Query: OKC Conference Attendees
1
Create a Contact Query
Go to Contacts → Queries → New Query
2
Filter on the custom field
Custom Field → Event Participation History → Includes → 2026 OKC Conference (Green Family)
3
Save it
This query now works like a dynamic list. Any time you add this value to another contact, they automatically show up here. No manual upkeep.
Virtuous query builder with Field set to Event Participation History, Operator set to 'Is any of', and Value showing 2026 OKC Conference (Green Family).
Filtering on Event Participation History. This acts like a dynamic tag for anyone with this value.

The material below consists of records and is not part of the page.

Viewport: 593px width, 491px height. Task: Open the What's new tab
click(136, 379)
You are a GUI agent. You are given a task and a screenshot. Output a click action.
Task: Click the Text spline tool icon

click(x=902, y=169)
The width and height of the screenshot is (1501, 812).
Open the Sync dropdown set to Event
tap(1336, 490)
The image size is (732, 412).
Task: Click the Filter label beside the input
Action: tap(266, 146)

This does the same thing as tagging someone "OKC Conference 2026," but it doesn't pollute your tag list. And the record is permanent because there's no reason to ever delete it.

Example: Full Campaign Setup (Book Boom)

The 2026 Book Boom was a relationship-building effort where we mailed books to about 200 people. We want to know if it moved the needle on giving. That means we need all three pieces working together.

Campaign Setup: 2026 Book Boom
1
Record the history
Add "2026 Book Boom" to the Event Participation History field on each contact who received a book.
2
Build the query
Contact Query → Event Participation History Includes 2026 Book Boom
3
Link to Campaign Segment
On the 2026 Book Boom campaign, link this query to the BO0226DM1 segment.
4
Run Segmentation
Actions > Run Segmentation. Now you can see total gifts from book recipients and measure ROI.
What you end up with
200 contacts
$X in gifts
=
ROI

Without the campaign layer, you'd know who got a book (from the custom field) but have no idea if it led to giving. That's the difference.

Key Takeaways

  • Tags = current status that affects how we communicate. Keep the list clean. If it's not timeless, it's not a tag.
  • Custom Fields (Event Participation History) = permanent history. Use for events and participation where giving doesn't need to be tracked directly.
  • Campaigns = planned outreach with financial tracking. Use when you need to know: did this effort generate donations?
  • Queries are the glue. They turn field values and tags into dynamic, self-updating lists.
  • When using Campaigns, always Run Segmentation to connect contacts to financial data.
  • Rule of thumb: if it has a year in the name, it's probably a Custom Field, not a tag.